An additional affected and control animal pair were injected with 1 × 10⁹ TU in 100 μl directly into the CSF at the cisterna magnum.

Treated animals were housed indoors, fed a mixed ration of lucerne chaff and balanced sheep nuts, and monitored daily for any adverse reactions.

Immunohistochemistry

Brains were perfusion-fixed at postmortem via the carotid artery with 10% formalin in 0.9% NaCl after they were flushed with warm 0.9% NaCl. They were left in fixative for 7 days, then equilibrated over 7 days in cryoprotectant, 20% sucrose and 10% ethylene glycol in 0.9% NaCl, and stored frozen at −80°C until sectioned. Serial sagittal sections (50 μm) were cut on a freezing sliding microtome (Microm, Walldorf, Germany) and then stored at −20°C in cryoprotective solution in 96-well plates.

All antibodies were diluted in 10% normal goat serum in PBS containing 0.3% Triton X-100. To identify the gene injection site and spread of the virus, every 12th section was stained for GFP. Sections were thawed and blocked in 15% normal goat serum for 60 min, and incubated overnight at 4°C, in rabbit polyclonal anti-GFP (Abcam, ab290; 1:20,000) that had been incubated with normal sheep brain sections for 1 hr to remove nonspecific labeling. Immunoreactivity was detected with fluorescent Alexa-488 goat anti-rabbit IgG (Invitrogen, A-11008; 1:2,000) for 4 hr at room temperature. In other cases, the secondary antibody was biotinylated goat anti-rabbit IgG (Sigma–Aldrich, B7389; 1:1,000) for 4 hr at room temperature, followed by ExtrAvidin peroxidase (Sigma–Aldrich, E2886) for 4 hr at room temperature, which was detected with a solution of 0.5 mg/ml 3,3′-diaminobenzidine (DAB; Sigma–Aldrich, D5637) and 0.01% H₂O₂ in PBS.

Parallel series of sections, identified following initial screening of sections around the approximate injection site, were double-labeled with GFP and either GFAP or the fluorescent Nissl dye, NeuroTrace (Invitrogen, N21482), as markers of transduced glial cells and neurons, respectively. A standard cresyl violet Nissl stain (Oswald et al., 2005) was applied to some sections from around the injection site, which were examined for any signs of injection-related pathology. For GFAP and GFP immunofluorescence, sections were blocked in 15% normal goat serum for 60 min, then incubated in rabbit anti-cow GFAP (DAKO, Denmark, Z0334; 1:1,000) overnight at 4°C. The secondary antibody, Alexa-594 goat anti-rabbit IgG (Invitrogen, A-11012; 1:1,000), was applied for 4 hr at room temperature. Sections were then fixed in 4% PFA for 20 min. GFP was detected using rabbit anti-GFP Alexa-488 conjugated antibody (Invitrogen, A-21311; 1:500), overnight at 4°C.

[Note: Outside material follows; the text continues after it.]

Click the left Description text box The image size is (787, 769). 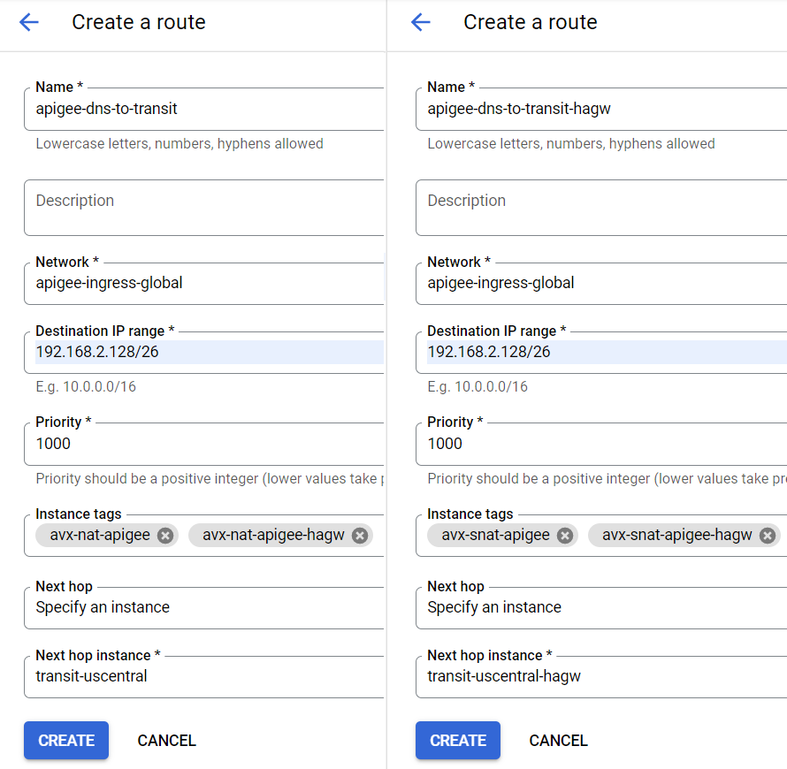coord(203,209)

Parallel series of sections were stained for GFP with rabbit polyclonal anti-GFP, 1:2,000 (as above), and NeuroTrace, 1:150 in PBS, for 60 min at room temperature.

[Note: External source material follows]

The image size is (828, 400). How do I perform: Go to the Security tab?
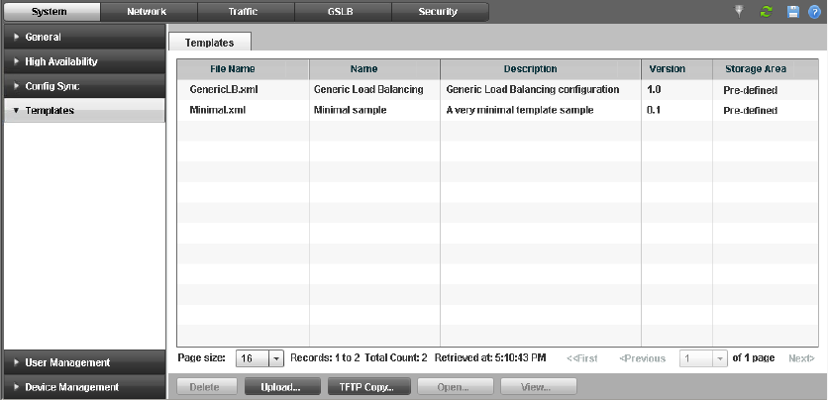coord(439,12)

Sections were mounted in a solution of 0.5% gelatin and 0.05% chromium potassium sulfate on glass slides, air-dried, and coverslipped using glycerol. Negative control sections, in which either the primary or secondary antibody was omitted, were included in all staining runs. No immunostaining was observed in any of the negative control sections.

Results

Lentiviral vectors transduce sheep neural cells in vitro

Before embarking on in vivo studies, transduction, cell tropism, and transgene expression from two lentiviral constructs were tested in both control and affected sheep fetal neuronal cultures. These mixed cultures contained the target cells of interest; neurons, neuroblasts, and astrocytes. Eight to twelve days after plating, neural cultures were transduced with lentiviral vectors encoding GFP under the control of either MND, a viral promoter (Fig. 1a and b), or EF1α, a constitutive human promoter (Fig. 1a and f) and double-labeled for GFP and either MAP2 to identify neurons (Fig. 1c and g), PSA-NCAM to identify neuroblasts (Fig. 1d and h), or GFAP to identify astrocytes (Fig. 1e and i). Transgene expression was observed in all three cell types in cultures from both promoters, and there was no significant difference in the proportion of cells of each type expressing GFP between promoters (p = 0.69). That there was little difference in overall GFP expression from either promoter was confirmed by western blotting of cells from two independent control preparations transduced with an equivalent number of viral particles (Fig. 1j).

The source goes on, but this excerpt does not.